Custom columns (PubSub only) By default the PubSub adapter sends all standard fields. You can restrict which fields are published by passing columns:

tracker = PubSubTrackingAdapter(
    pubsub_client=pubsub_client,
    project="my-project",
    topic="activity-tracker",
    columns=["user_email", "service", "status_code", "execution_time"],
)

Undecorated routes are tracked

Routes that do not use check_access_rights are still tracked. The middleware fills in a baseline event using the request: function_name comes from Flask’s request.endpoint (the view function name), service from the service_name you passed to init_tracking, and email is empty.

Enriching context during the request

Use enrich_tracking() inside any route (with or without check_access_rights) to add or merge key/value pairs into the event’s additional_info. Multiple calls in the same request are merged.

from arcane.flask.tracking import enrich_tracking

@app.route("/process")
def process():
    enrich_tracking({"labels": ["feed"]})
    size = read_file_size()
    enrich_tracking({"file_size": size})
    return {"status": "ok"}, 200

The emitted event will include additional_info={"labels": ["feed"], "file_size": ...}.

Excluding endpoints

Pass excluded_endpoints so some views (e.g. health checks) are not tracked:

init_tracking(
    app,
    tracker,
    service_name="my-service",
    excluded_endpoints=frozenset({"health", "readiness"}),
)

Custom adapter

Implement the TrackingPort interface and pass it to init_tracking:

from arcane.flask.tracking import TrackingPort, ActivityEvent

class MyTrackingAdapter(TrackingPort):
    def emit(self, event: ActivityEvent) -> None:
        # send event to your backend (Kafka, HTTP, etc.)
        ...

Structured logging labels

The arcane.flask.logs module lets you add structured labels to every log entry in a request. This is useful for attaching metadata such as component, module, function, or IDs like optimization_id.

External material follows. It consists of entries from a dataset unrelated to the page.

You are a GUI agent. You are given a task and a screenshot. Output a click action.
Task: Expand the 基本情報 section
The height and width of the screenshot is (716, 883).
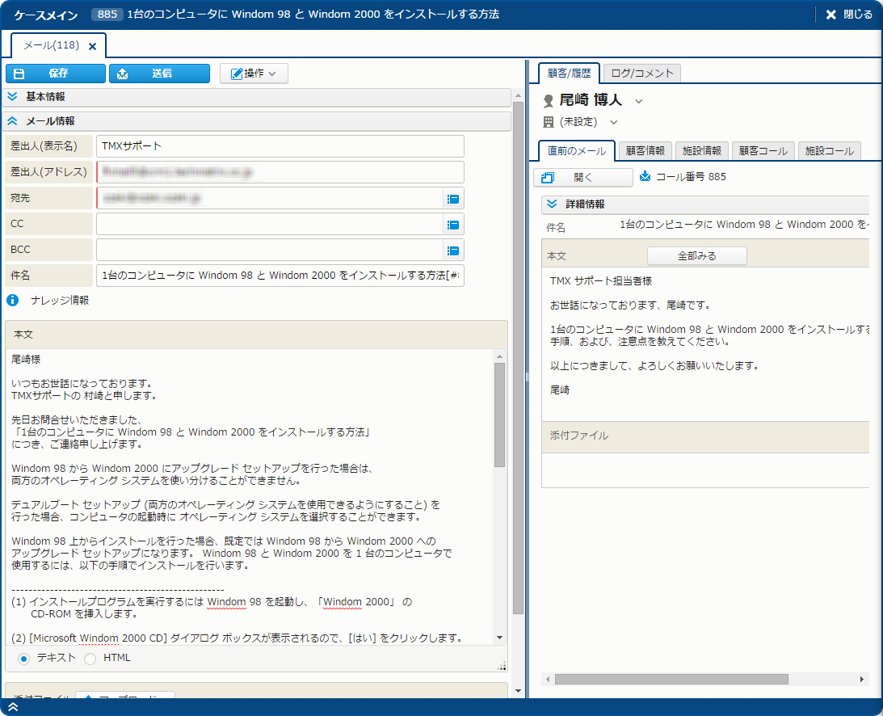click(x=13, y=97)
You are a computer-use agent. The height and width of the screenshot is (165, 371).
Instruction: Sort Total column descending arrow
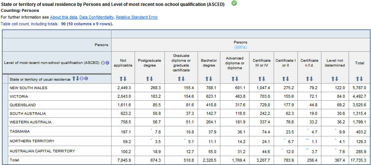coord(361,79)
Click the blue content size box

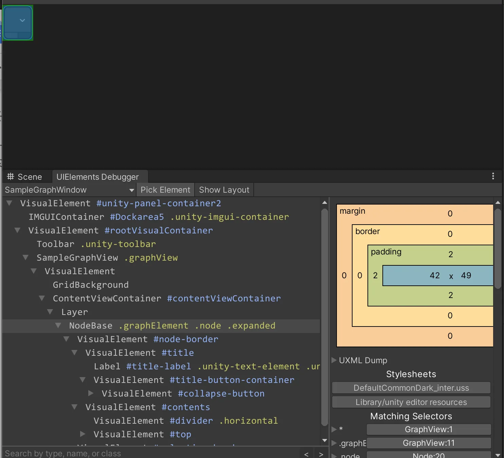(437, 276)
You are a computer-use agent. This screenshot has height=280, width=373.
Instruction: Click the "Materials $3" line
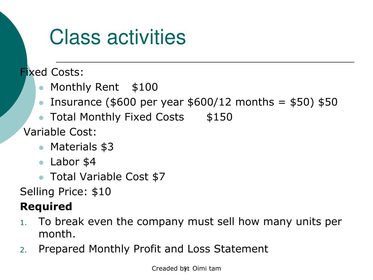pos(82,147)
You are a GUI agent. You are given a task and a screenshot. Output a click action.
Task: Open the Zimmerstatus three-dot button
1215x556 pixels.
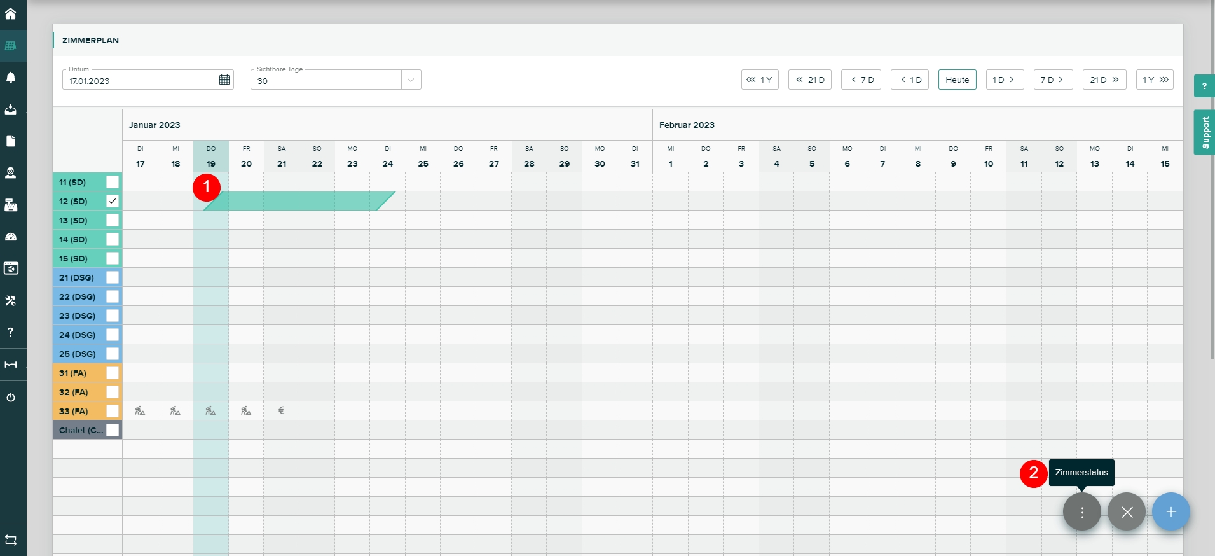coord(1081,512)
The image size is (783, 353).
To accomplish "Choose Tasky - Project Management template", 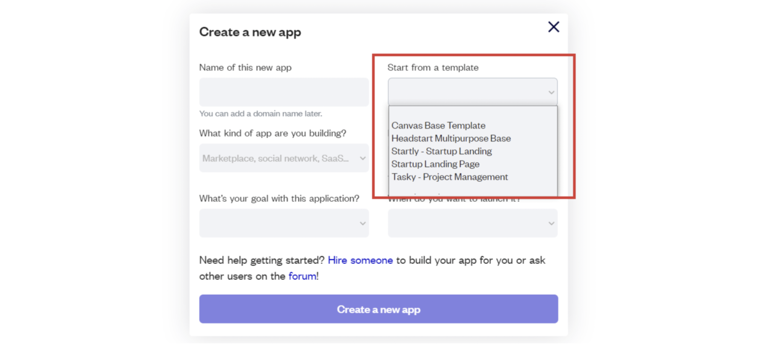I will pos(449,177).
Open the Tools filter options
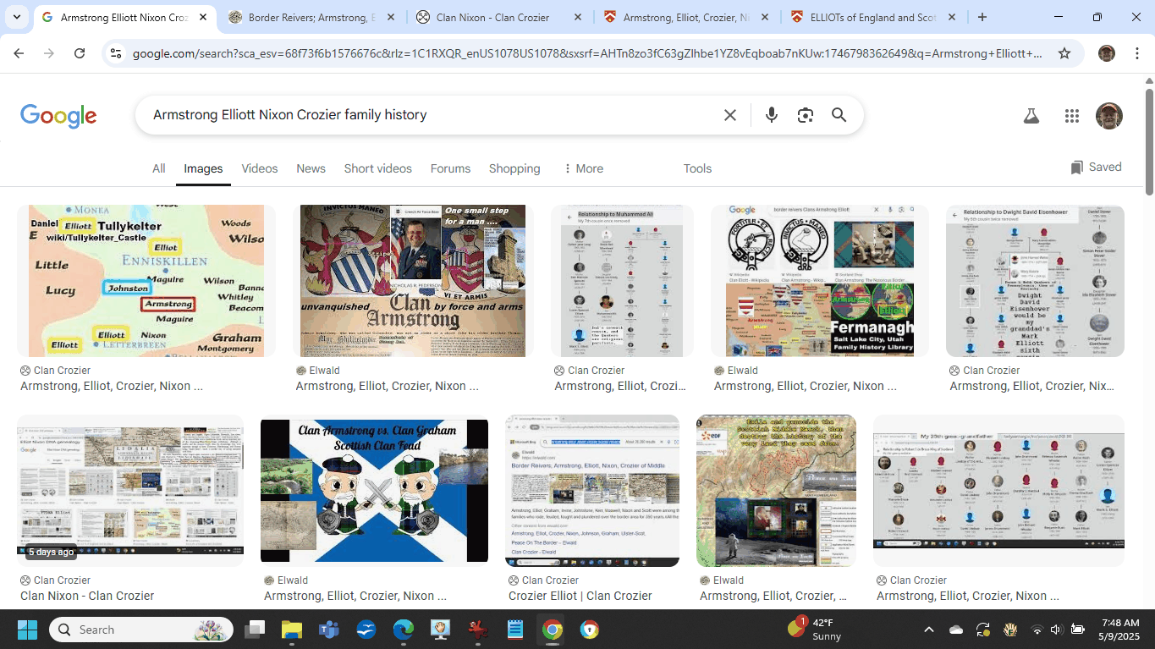The width and height of the screenshot is (1155, 649). 697,168
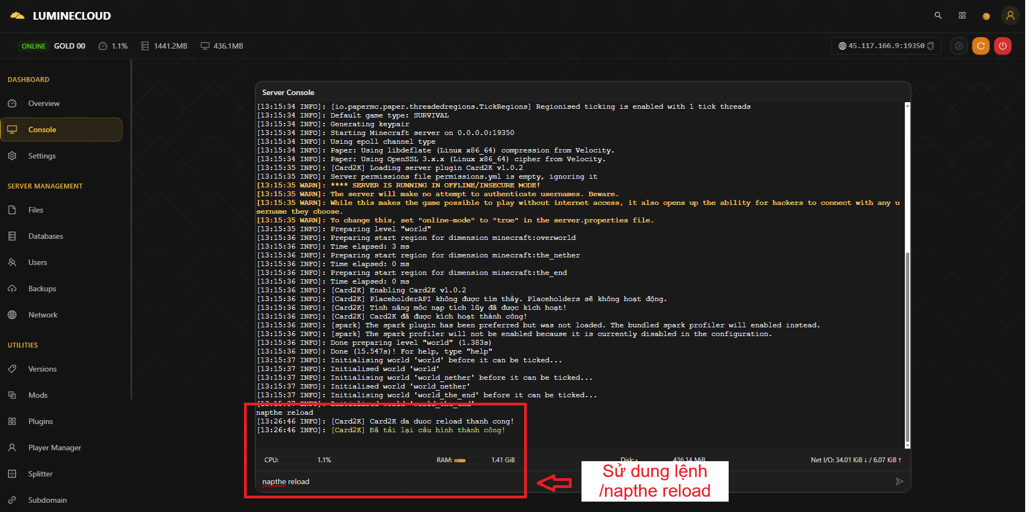Go to server Settings
The image size is (1035, 512).
(42, 156)
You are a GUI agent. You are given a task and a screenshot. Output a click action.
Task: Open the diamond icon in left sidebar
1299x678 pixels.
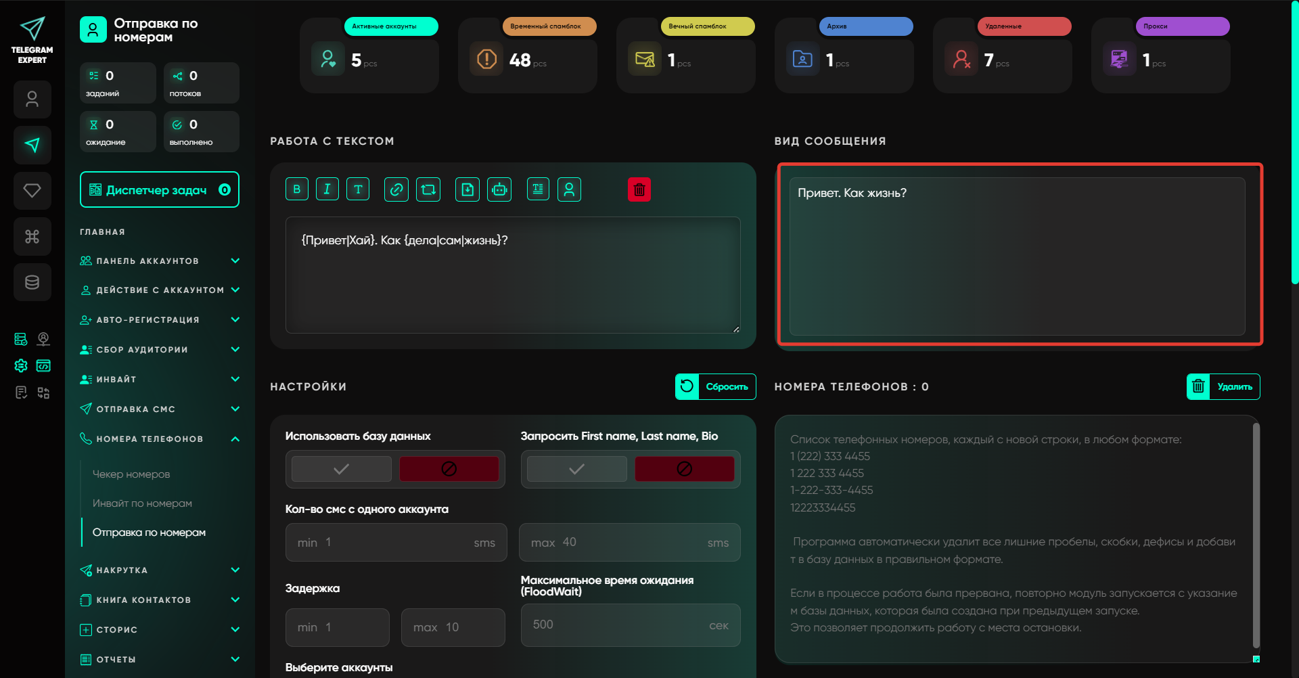(32, 191)
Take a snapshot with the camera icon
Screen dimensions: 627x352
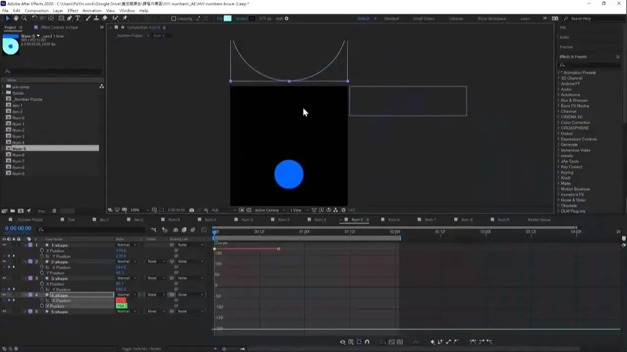click(192, 210)
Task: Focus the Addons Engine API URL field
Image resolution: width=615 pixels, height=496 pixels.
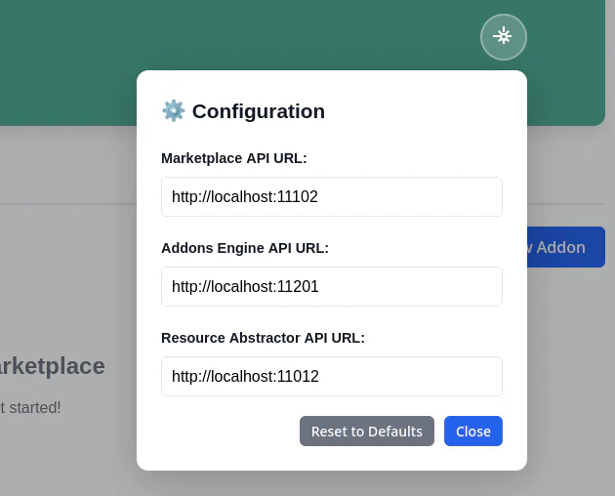Action: click(x=331, y=286)
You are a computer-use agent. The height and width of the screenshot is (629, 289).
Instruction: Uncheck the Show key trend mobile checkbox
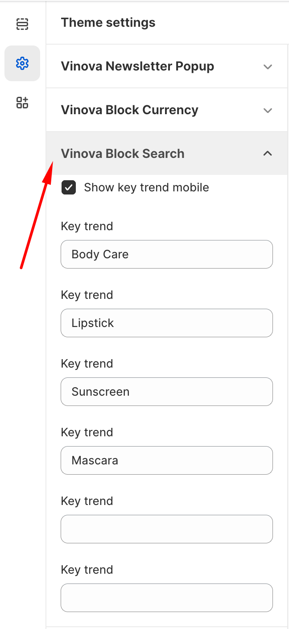[x=69, y=187]
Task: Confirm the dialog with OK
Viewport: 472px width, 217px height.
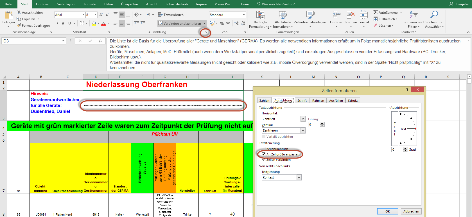Action: [387, 211]
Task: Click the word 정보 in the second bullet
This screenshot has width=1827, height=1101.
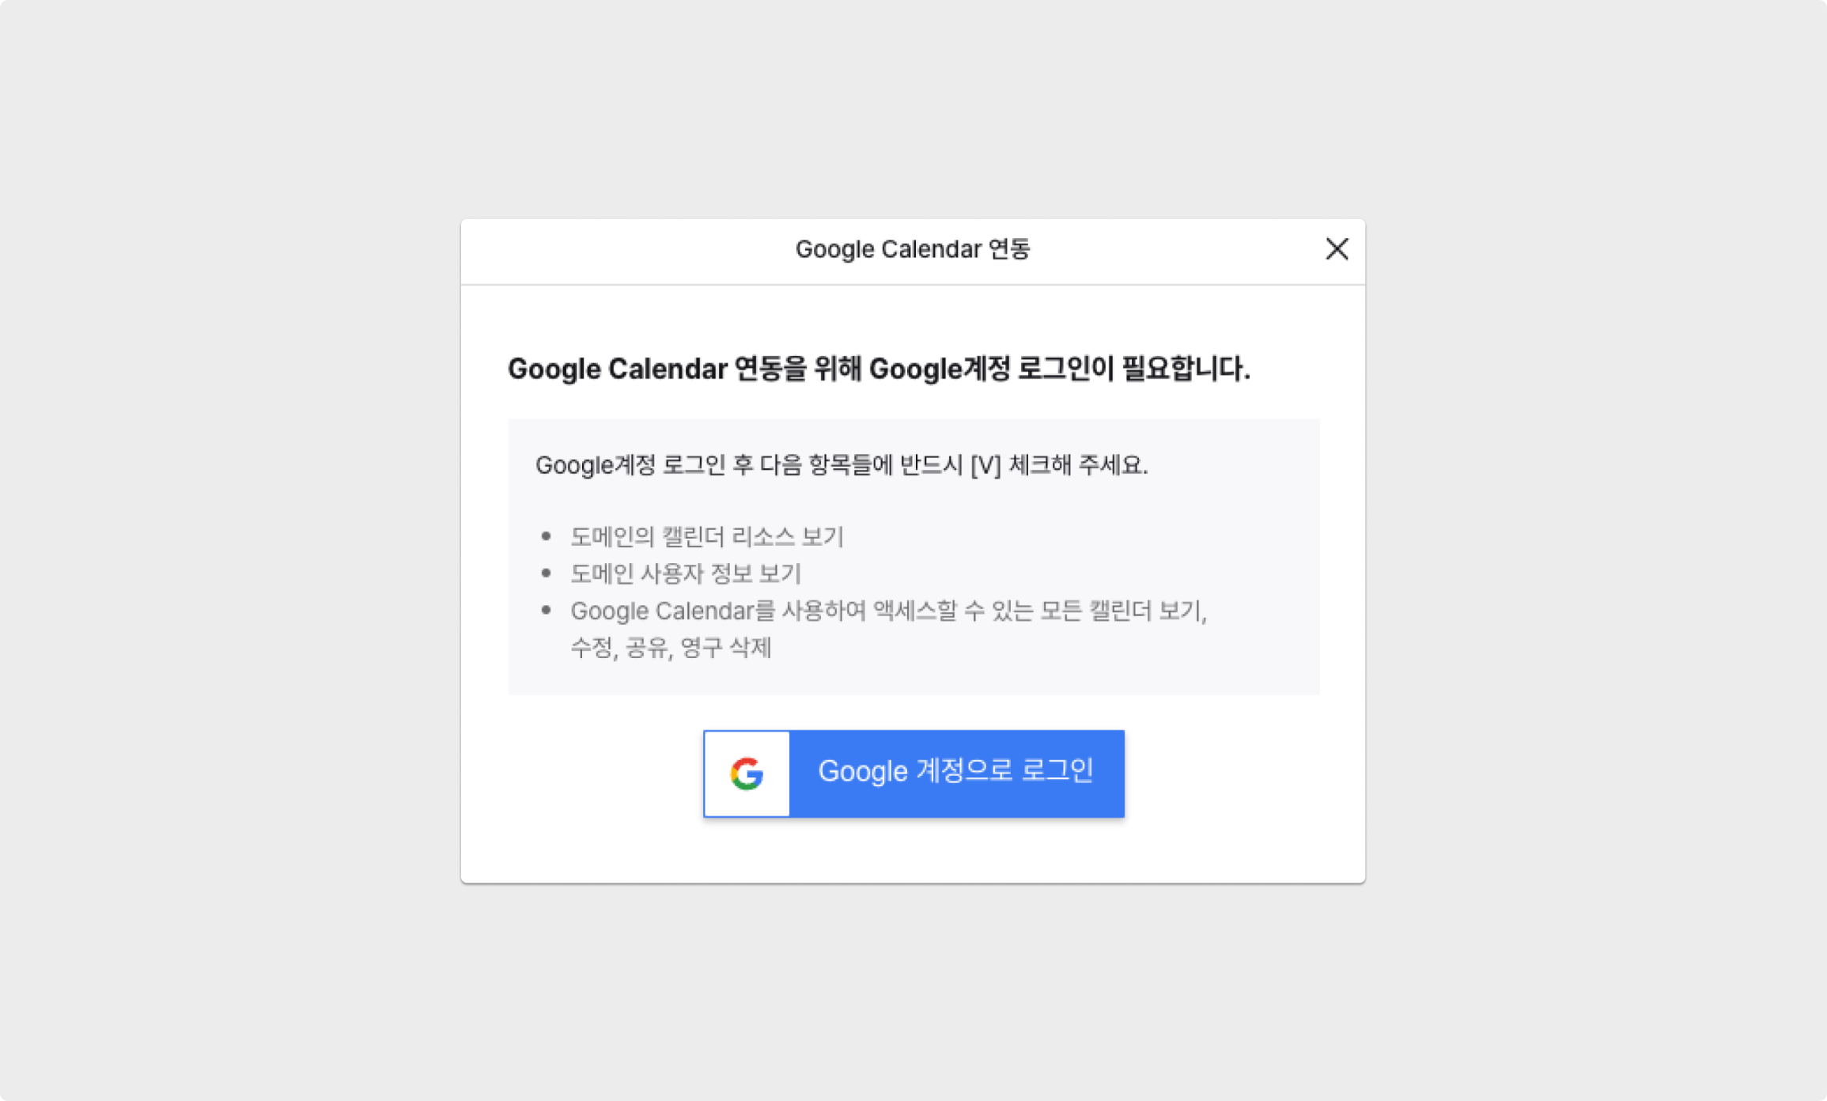Action: [731, 573]
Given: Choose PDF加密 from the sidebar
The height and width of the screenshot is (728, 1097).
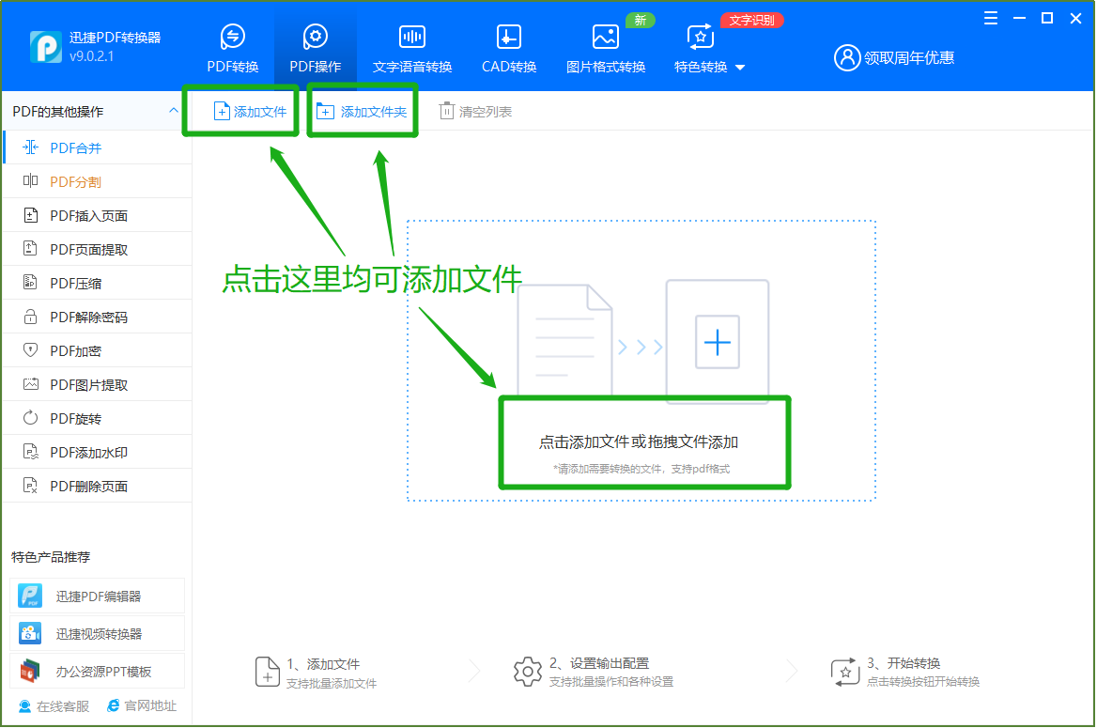Looking at the screenshot, I should [75, 351].
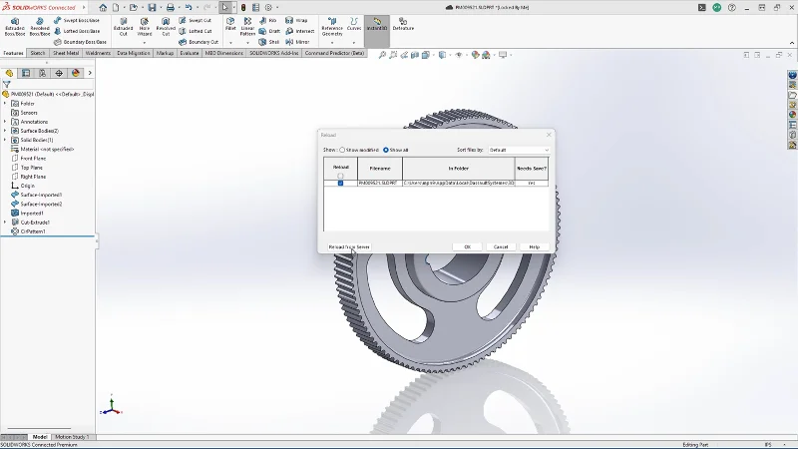Select the Show modified radio button
Screen dimensions: 798x449
pyautogui.click(x=342, y=150)
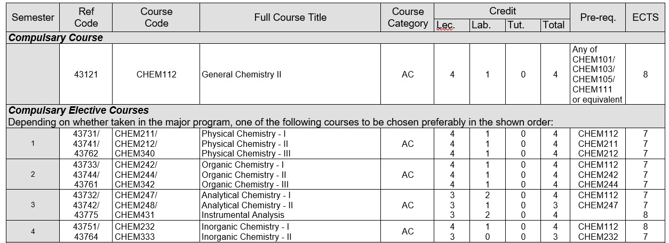669x243 pixels.
Task: Click the Credit header cell
Action: tap(503, 11)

First, set up logging once at application startup:

from arcane.flask import logs

logs.setup_logging(gcp_project="my-gcp-project-id")

Then, register a teardown handler to clear labels at the end of each request:

from arcane.flask import logs

@app.teardown_request
def clear_logging_labels(exc):
    logs.clear_labels()

Inside your handlers you can either attach labels imperatively:

from arcane.flask import logs

def validate_model_parallelism_post(optimization_id: str, job_prefix: str, ...):
    logs.attach_labels(
        component="feed-boost",
        module="api",
        function="validate_model_parallelism_post",
        optimization_id=optimization_id,
        job_prefix=job_prefix,
    )
    ...

or use the with_log_labels decorator for static labels and still add dynamic labels as needed:

from arcane.flask import logs

@logs.with_log_labels(
    component="feed-boost",
    module="api",
    function="validate_model_parallelism_post",
)
def validate_model_parallelism_post(optimization_id: str, job_prefix: str, ...):
    logs.attach_labels(
        optimization_id=optimization_id,
        job_prefix=job_prefix,
    )
    ...

All log records emitted during the request will then include a logging.googleapis.com/labels field with the JSON-encoded labels.